Breathing during exercise for most trainees rarely gets more specific than inhale on the negative portion of the lift and exhale on the positive portion of the lift. While this is generally true, it is just too general. In the case of KB training, it just won’t do. In fact, addressing breathing is often the missing piece for many movement coaches. Read on to learn what to do…

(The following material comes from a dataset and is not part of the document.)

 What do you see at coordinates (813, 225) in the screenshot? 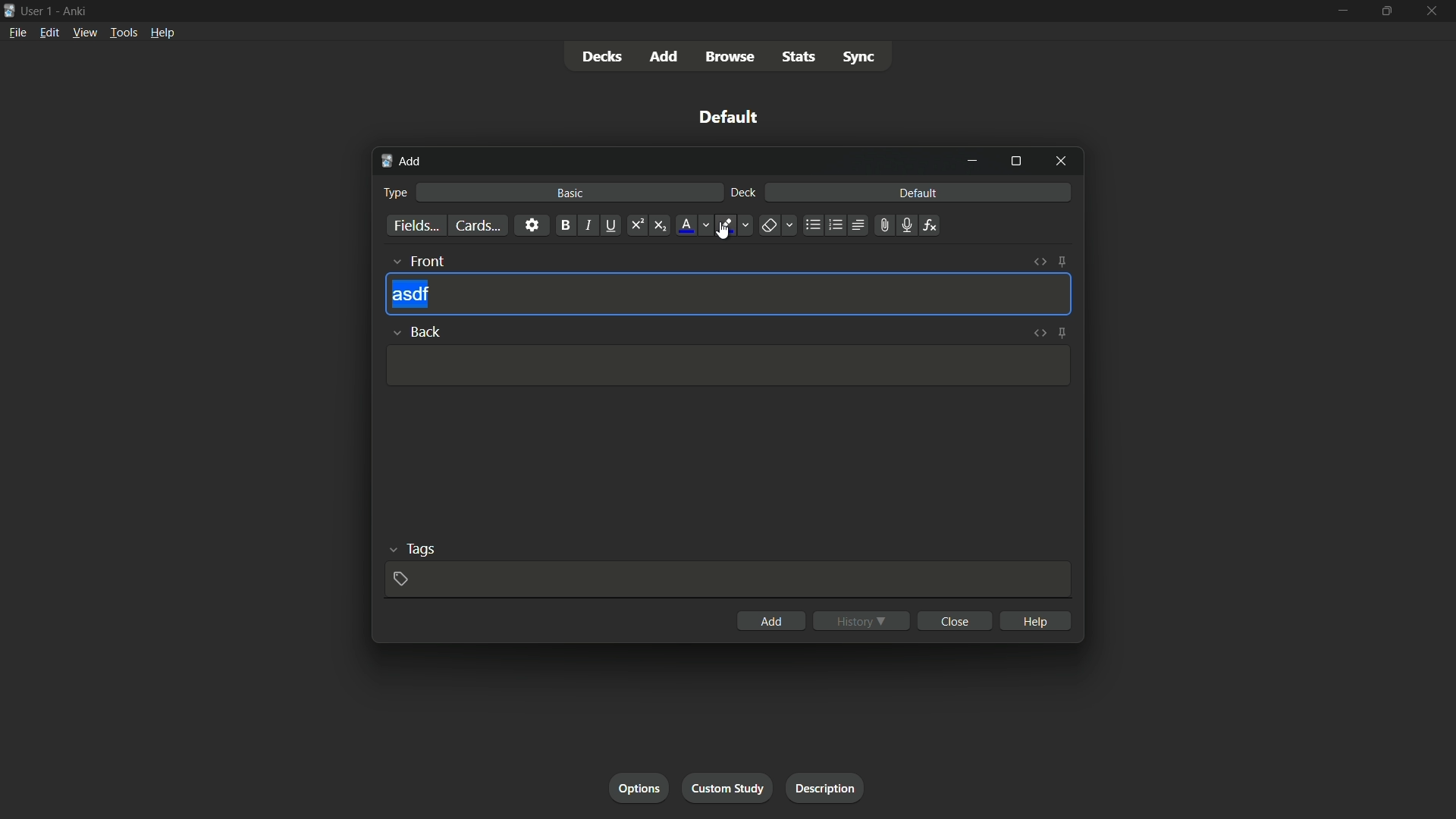
I see `unordered list` at bounding box center [813, 225].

Kettlebell training is grouped into two basic movement types known as Ballistics and Grinds. Ballistic kettlebell training revolves around swinging the weights (ballistics) as well as lifting the bells in a traditional manner (grinds). Ballistic movements are “fast and loose” while grinds are tension filled and slow.
Turkish Get Ups
There are differences in the breathing for these very different types of movements. Breathing mechanics must mirror the speed of the movement. Be mindful of your breathing at all times. If your breathing breaks down (i.e. you hold your breath or fail to sequence your breathing with movement) so will your bracing and form. Breathing during a ballistic movement is characterized by:
- Quick and rhythmic breaths
- In through the nose and out through the mouth
- A rapid and powerful exhale synched with a maximal muscular contraction
- A rapid inhale during the negative portion of the movement
Breathing during a grinding movement is characterized by:
- Deliberate, drawn out, and even held breaths
- In through the nose and out through the mouth
- A forceful, but slow exhale through pursed lips through the entirety of the positive portion of the movement
- A forceful, but slow inhale throughout the entirety of the negative portion of the movement
Addressing breathing with your clients, especially those new to intense anaerobic training, is an absolute must. If a client does not have good “breathing habits” they will not be successful in performing most exercises requiring good posture or intense bursts of “work”. Obvious examples include doing a high volume of swings, cleans, or snatches. Breathing issues must be assessed and addressed to set clients up for success and more importantly prevent injury. Imagine attempting to perform a very high level, exhausting task repeatedly (and for a prolonged period of time) with a plastic bag on your head. Think about doing sprints to exhaustion and then performing a full ROM Pistol Squat with good form. How successful would most of us be? This analogy isn’t too far off from some client’s early experience with kettlebells when training on their own or with SOME fitness professionals. I am talking about the professional who either isn’t well versed in kettlebell instruction/coaching or who intentionally pushes their clients way beyond their breaking point. It’s your job to make sure this doesn’t occur! Poor breathing and high-intensity kettlebell training are a recipe for disaster. The real issue with this concept as it relates to kettlebell training (especially the swing, clean,and snatch) is that you literally are rapidly and forcefully swinging a cannonball with a handle. It’s very important one thinks straight when performing such a task. If you aren’t supplying the brain with enough Oxygen you won’t think straight, so maintaining quality form will be all but impossible. This section is dedicated to the basics of breathing anatomy, physiology, and strategies to “fix” chest breathers.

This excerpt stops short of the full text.